Absolutely, and that is the rationale for the linguistic accommodation policy that has just been launched in Ontario.
I'd like to tell you a little story. With 55% of exogamous families in Ontario, only 14% of whom speak French at home. The rather strange burden of having to try to prevent assimilation falls to us, as educational institutions. But we have concluded that as a college, and the same applies to primary and secondary schools — we can no longer limit ourselves to the classroom when it comes to promoting francisation or defending the French language in Ontario. We have implemented what we call the provincial linguistic accommodation policy — I believe it is a Canadian innovation — which will yield results. What is it all about exactly?
Well, here is my little story. For the graduation ceremony at the college, we handed out diplomas to every student at the college along with a work by a Franco-Ontarian author.

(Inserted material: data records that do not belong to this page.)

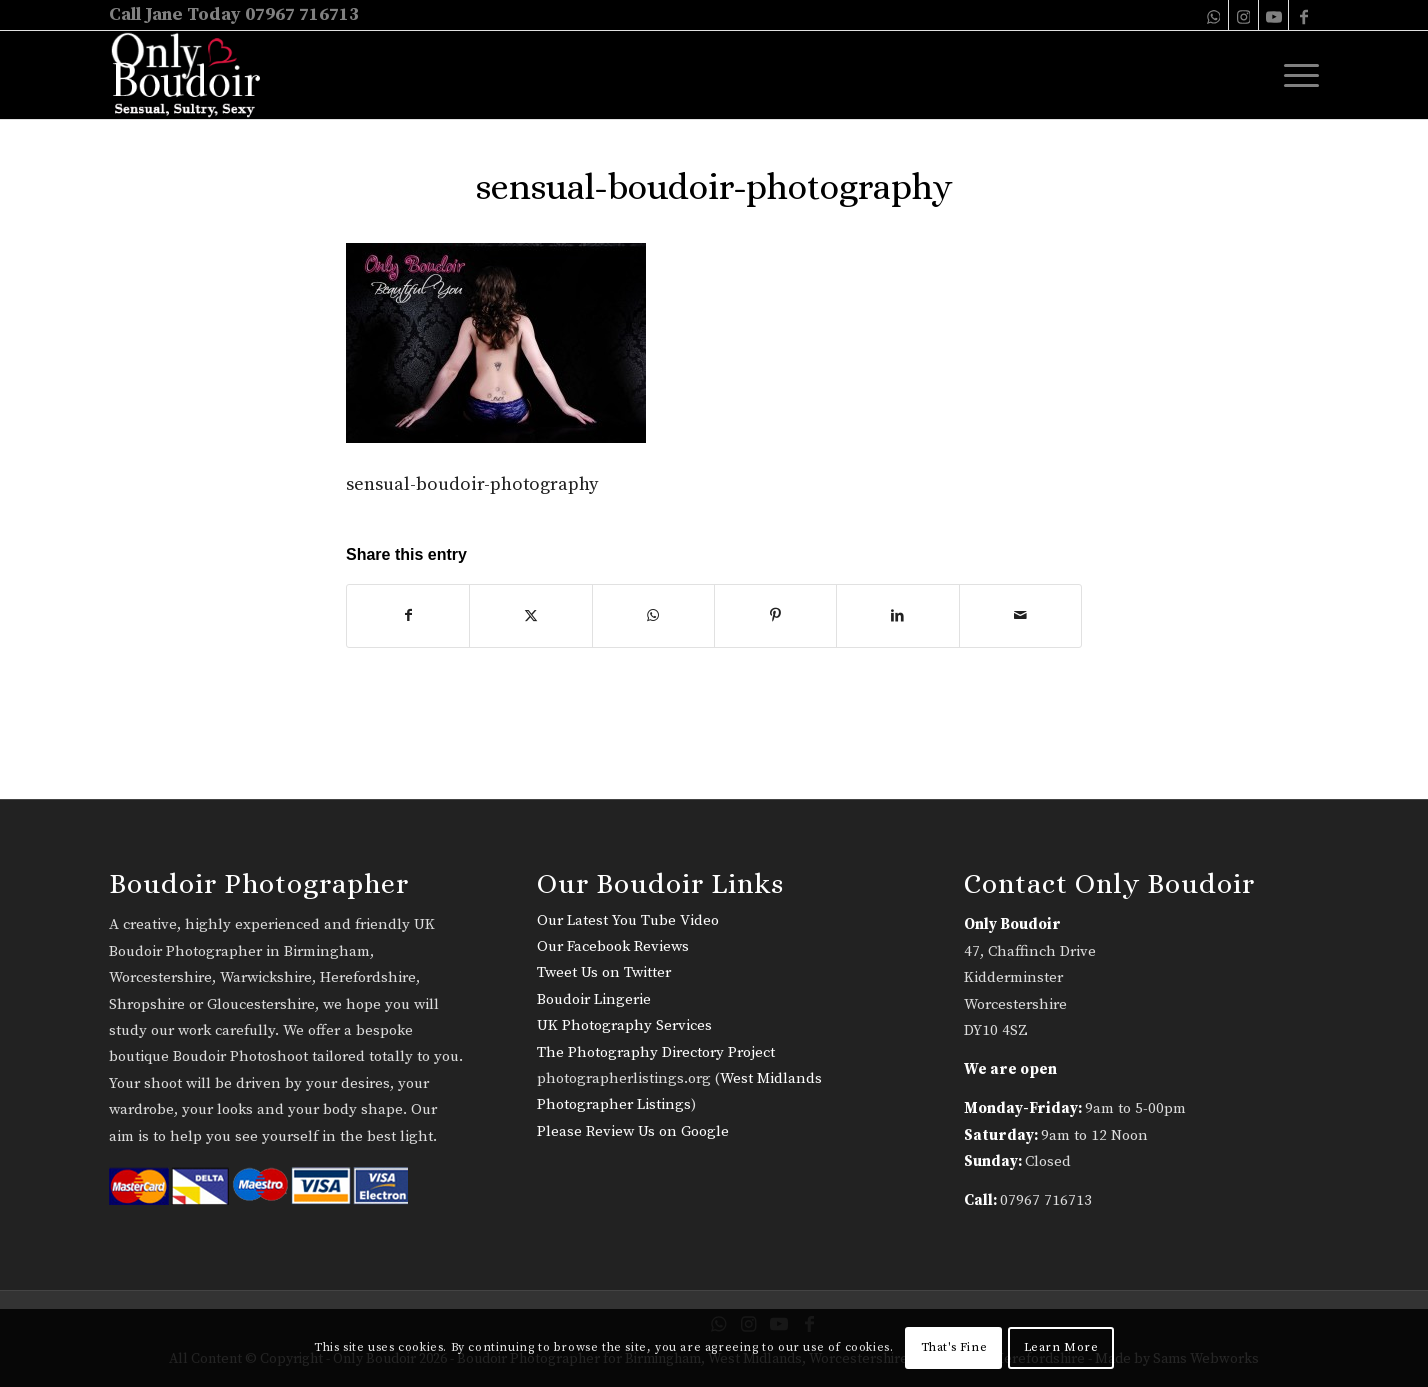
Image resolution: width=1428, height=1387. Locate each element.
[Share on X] (530, 616)
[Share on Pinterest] (775, 616)
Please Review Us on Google (633, 1131)
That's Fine (954, 1347)
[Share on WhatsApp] (653, 616)
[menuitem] (1295, 75)
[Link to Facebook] (1304, 15)
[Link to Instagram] (1243, 15)
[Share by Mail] (1020, 616)
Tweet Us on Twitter (604, 972)
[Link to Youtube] (1273, 15)
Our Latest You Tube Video (628, 920)
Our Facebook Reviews (613, 946)
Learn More (1061, 1347)
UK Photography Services (624, 1025)
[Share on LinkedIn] (897, 616)
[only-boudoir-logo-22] (194, 75)
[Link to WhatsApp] (1213, 15)
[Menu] (1295, 75)
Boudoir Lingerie (594, 999)
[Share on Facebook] (408, 616)
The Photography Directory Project (656, 1052)
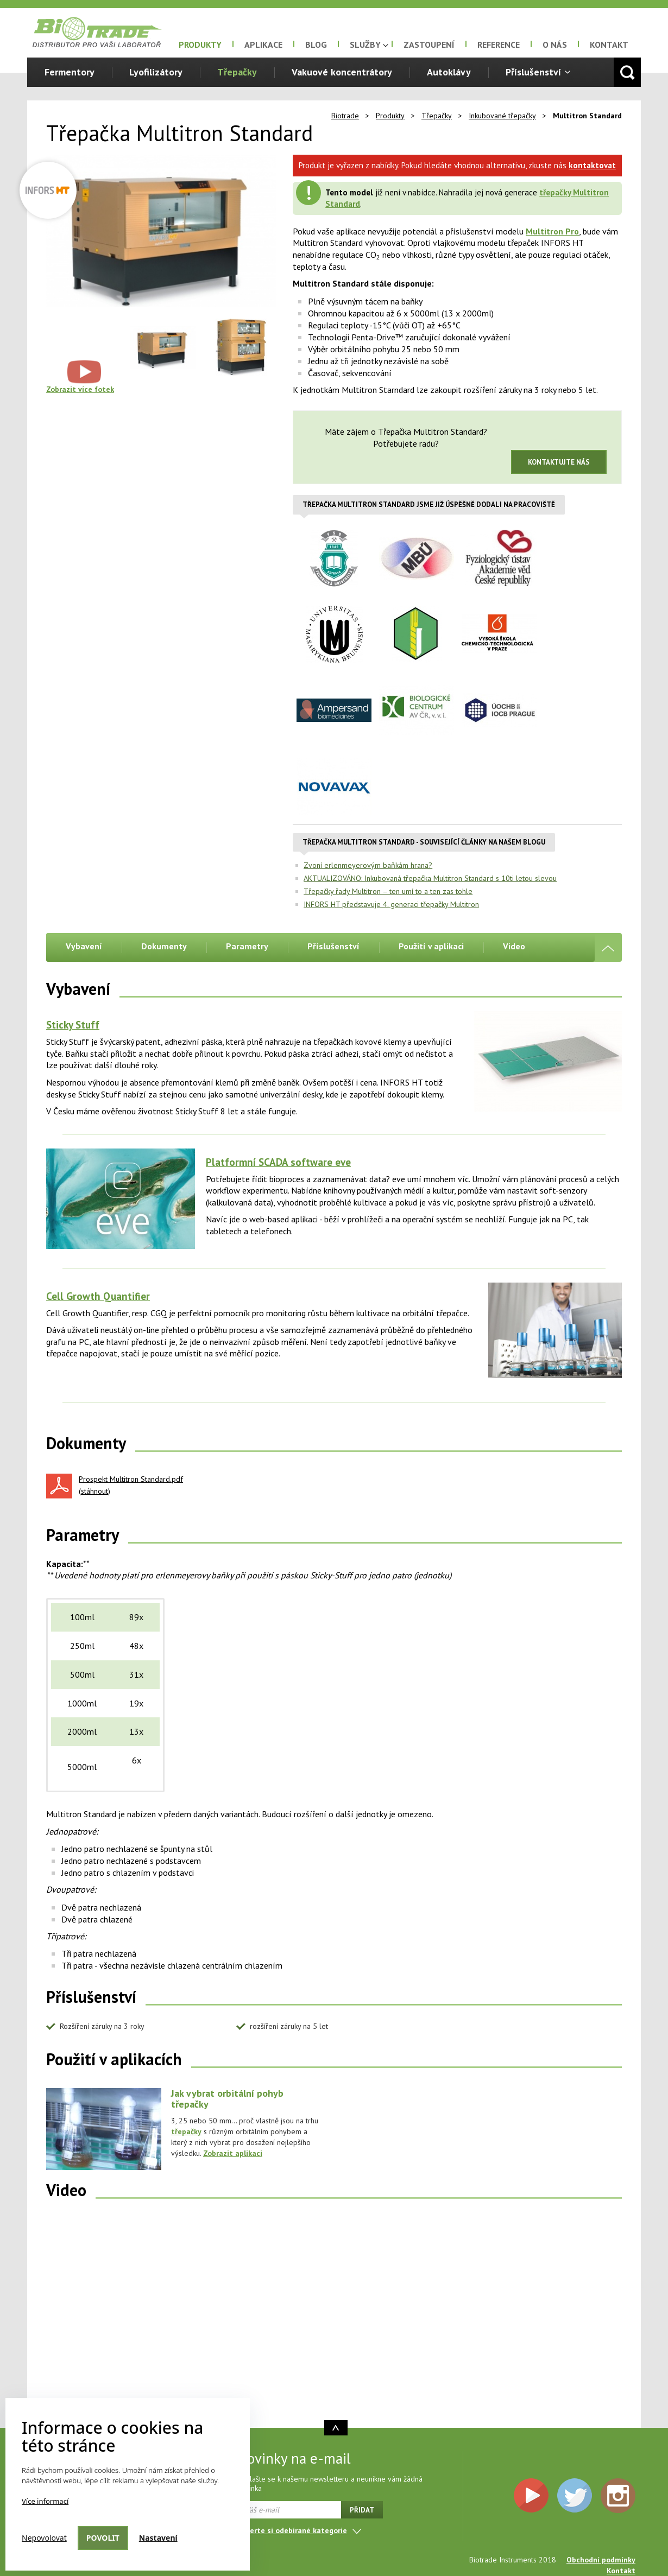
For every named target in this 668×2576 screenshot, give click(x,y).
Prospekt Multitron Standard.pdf (131, 1479)
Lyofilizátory (155, 72)
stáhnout (94, 1491)
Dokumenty (164, 946)
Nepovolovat (44, 2538)
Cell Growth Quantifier (98, 1296)
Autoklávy (449, 72)
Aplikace (263, 44)
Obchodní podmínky (600, 2560)
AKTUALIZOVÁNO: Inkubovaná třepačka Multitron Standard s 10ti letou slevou (430, 878)
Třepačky (237, 72)
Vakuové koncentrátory (342, 72)
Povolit (102, 2538)
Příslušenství (533, 72)
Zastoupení (429, 44)
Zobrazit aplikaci (232, 2153)
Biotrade (345, 115)
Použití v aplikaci (431, 946)
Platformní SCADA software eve (278, 1162)
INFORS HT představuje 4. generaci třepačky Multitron (391, 904)
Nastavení (158, 2538)
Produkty (200, 44)
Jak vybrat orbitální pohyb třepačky (227, 2098)
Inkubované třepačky (502, 115)
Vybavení (84, 946)
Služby (365, 44)
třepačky (186, 2131)
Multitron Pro (552, 231)
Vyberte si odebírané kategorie (292, 2530)
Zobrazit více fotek (80, 389)
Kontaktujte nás (559, 462)
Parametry (247, 946)
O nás (555, 44)
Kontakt (609, 44)
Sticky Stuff (72, 1024)
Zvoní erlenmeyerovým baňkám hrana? (368, 865)
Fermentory (69, 72)
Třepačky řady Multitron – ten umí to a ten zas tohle (388, 891)
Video (514, 946)
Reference (498, 44)
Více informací (45, 2501)
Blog (316, 44)
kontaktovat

Everyone of them left with a diploma and a novel — a literary work. I told my students that the diploma would be their passport to employment, and the book, a passport to culture.
We have just signed an agreement with the Théâtre du Nouvel-Ontario. It will be mandatory for my students to receive training at the Théâtre du Nouvel-Ontario. Some of them don't like that, but they're going to have to do it. We have just signed an agreement with local daily newspapers and every single one of my students will have to subscribe to a Francophone daily. I will be using the newspaper in the classroom as a developmental tool. I could go on and on; we have 12 such measures under the linguistic accommodation policy. The fact is that education doesn't only happen at school. We need the associative movement and all our community partners. Otherwise, we will die.